O Coletivo, composto por André de Oliveira, Hugo Ribeiro e Nayana Fernández, foi formado com o objetivo de produzir registros do processo de desindustrialização no Estado de São Paulo.
As fotografias de Hugo Ribeiro, que ora apresentamos, registram os sinais do processo econômico ao longo da linha antiga São Paulo Railway. Também nesta ocasião, ainda oferecemos à leitura do público virtual os textos “O Estado da Arte”, do mesmo fotógrafo, e “A Indústria na orla da ferrovia Santos – Jundiaí na cidade de São Paulo”, de Fernando de Pádua Laurentino, autor da dissertação de mestrado “Várzeas do Tamanduateí: industrialização e desindustrialização”.
Boa exposição a todos.
Estamos realizando financiamento coletivo para a impressão das fotografias da exposição “O Êxodo Industrial e a Fotografia” em formato de fotolivro. Nos ajude e ganhe um exemplar. Saiba mais clicando no botão abaixo.
Hugo Ribeiro de Paulo e Silva
Por Fernando de Pádua Laurentino
Durante a faculdade participei de um trabalho de campo da disciplina de Geografia das Indústrias que era ministrada na época pela Profa. Dra. Margarida Maria de Andrade. Naquela atividade conhecemos bairros paulistanos da primeira industrialização de São Paulo. No deslocamento a São Caetano do Sul atravessamos o conjunto de indústrias e galpões que acompanha a orla dos trilhos da ferrovia Santos – Jundiaí e que caracterizava bem nosso objeto de estudo.
O ônibus que levava os alunos tomou a Avenida Presidente Wilson a partir do seu início no bairro da Mooca. A avenida que se estende por mais de 7 quilômetros é uma sucessão quase ininterrupta de indústrias e galpões de ambos os lados. O padrão de ocupação caracteriza o primeiro surto de industrialização da cidade. Naquela avenida vemos extensos muros ladeando as calçadas e com as portas das fábricas direto na rua de modo que o espaço fabril se separava por poucos metros do meio fio. Fachadas, paredes e chaminés de tijolinhos a vista, telhados em zigue zague e estruturas de ferro são presentes nessa paisagem. Não há estacionamentos nas fábricas porque na época em que foram construídas o automóvel ainda era uma novidade.
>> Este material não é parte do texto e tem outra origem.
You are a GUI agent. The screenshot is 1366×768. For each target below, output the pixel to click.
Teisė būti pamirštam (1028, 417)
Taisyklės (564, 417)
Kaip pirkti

Além dessas considerações fundamentais que caracterizavam a incipiente indústria paulistana outros aspectos me chamaram a atenção e me provocaram. A avenida é retilínea em todo o seu percurso, possibilitada pelo fato do terreno onde está assentada ser absolutamente plano. De maneira que quem olha a partir do nível daquele logradouro o vê se estender para um ponto de fuga longínquo. As fachadas das fábricas e galpões eram muito parecidas e em vários trechos eram compostas apenas por extensos e altos muros brancos ou cinzas com guaritas sobre elas e com enormes portões de ferro. Muitos dos edifícios estavam desocupados pois não indicavam quaisquer atividades neles e placas com “aluga-se” ou “vende-se” denunciavam a desocupação. Outros espaços industriais não estavam apenas vazios como apresentavam abandono pelo estado de deterioração de seus equipamentos ou estruturas que enferrujavam. Havia pouquíssimas pessoas na avenida. Também quase não havia árvores nas calçadas criando um ambiente desértico. Aquela paisagem suscitava em mim um sentimento de solidão, hostilidade e estranhamento. Foram estranhamentos que me levaram a querer entender melhor a produção daquele espaço e o fenômeno da saída da indústria da cidade de São Paulo e daquele lugar em particular.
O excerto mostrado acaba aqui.